### Set task
Lay out the lines of the records below as a numbered list, starting at the line that contains "お取り扱い商品 (88, 264)" and running through the last line, both included. Leave out any blank lines.

### Provided material
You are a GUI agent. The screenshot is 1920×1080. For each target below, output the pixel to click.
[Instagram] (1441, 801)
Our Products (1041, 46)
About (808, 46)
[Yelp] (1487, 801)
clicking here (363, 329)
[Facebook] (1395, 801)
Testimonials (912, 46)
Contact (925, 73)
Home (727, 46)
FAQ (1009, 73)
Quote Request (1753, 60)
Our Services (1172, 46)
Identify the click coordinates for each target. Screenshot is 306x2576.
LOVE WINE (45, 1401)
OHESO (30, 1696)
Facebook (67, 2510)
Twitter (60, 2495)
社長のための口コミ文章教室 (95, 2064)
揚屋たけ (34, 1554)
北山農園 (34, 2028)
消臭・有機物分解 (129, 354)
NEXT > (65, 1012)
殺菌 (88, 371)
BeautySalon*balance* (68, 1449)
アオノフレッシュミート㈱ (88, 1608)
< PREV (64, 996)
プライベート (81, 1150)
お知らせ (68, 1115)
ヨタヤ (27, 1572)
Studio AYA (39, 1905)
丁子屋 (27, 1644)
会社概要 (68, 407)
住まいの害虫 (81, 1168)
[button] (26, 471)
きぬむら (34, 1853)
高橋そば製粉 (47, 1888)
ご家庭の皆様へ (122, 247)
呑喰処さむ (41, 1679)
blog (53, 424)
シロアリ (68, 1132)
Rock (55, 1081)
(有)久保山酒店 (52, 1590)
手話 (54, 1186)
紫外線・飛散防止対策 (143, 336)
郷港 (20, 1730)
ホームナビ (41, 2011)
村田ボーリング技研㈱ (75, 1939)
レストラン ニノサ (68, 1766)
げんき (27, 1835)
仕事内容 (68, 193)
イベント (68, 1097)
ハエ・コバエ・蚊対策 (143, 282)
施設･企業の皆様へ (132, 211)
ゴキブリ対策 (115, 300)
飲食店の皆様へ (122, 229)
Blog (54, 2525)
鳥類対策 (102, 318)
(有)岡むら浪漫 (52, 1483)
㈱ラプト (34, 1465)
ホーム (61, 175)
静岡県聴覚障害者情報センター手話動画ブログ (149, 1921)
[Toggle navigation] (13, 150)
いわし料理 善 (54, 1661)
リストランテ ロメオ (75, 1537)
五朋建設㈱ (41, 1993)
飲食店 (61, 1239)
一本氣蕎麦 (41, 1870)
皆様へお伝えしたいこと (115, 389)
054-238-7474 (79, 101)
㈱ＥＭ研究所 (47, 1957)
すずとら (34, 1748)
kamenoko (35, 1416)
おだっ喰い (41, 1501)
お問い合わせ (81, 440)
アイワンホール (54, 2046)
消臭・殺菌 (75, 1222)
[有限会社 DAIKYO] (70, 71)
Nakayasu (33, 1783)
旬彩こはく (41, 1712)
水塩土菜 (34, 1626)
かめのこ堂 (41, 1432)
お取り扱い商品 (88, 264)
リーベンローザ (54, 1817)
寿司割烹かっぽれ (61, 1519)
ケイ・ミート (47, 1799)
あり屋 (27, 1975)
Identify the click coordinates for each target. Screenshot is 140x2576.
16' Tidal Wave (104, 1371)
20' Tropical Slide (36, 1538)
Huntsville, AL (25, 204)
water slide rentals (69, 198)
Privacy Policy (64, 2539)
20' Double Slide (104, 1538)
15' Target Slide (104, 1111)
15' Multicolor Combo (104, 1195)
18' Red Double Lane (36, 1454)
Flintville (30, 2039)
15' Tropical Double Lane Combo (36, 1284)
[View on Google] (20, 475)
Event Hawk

### Solution to this exercise
1. お取り扱い商品 (88, 264)
2. リーベンローザ (54, 1817)
3. 寿司割烹かっぽれ (61, 1519)
4. ケイ・ミート (47, 1799)
5. あり屋 (27, 1975)
6. Identify the click coordinates for each target. Screenshot is 140x2576.
7. 16' Tidal Wave (104, 1371)
8. 20' Tropical Slide (36, 1538)
9. Huntsville, AL (25, 204)
10. water slide rentals (69, 198)
11. Privacy Policy (64, 2539)
12. 20' Double Slide (104, 1538)
13. 15' Target Slide (104, 1111)
14. 15' Multicolor Combo (104, 1195)
15. 18' Red Double Lane (36, 1454)
16. Flintville (30, 2039)
17. 15' Tropical Double Lane Combo (36, 1284)
18. [View on Google] (20, 475)
19. Event Hawk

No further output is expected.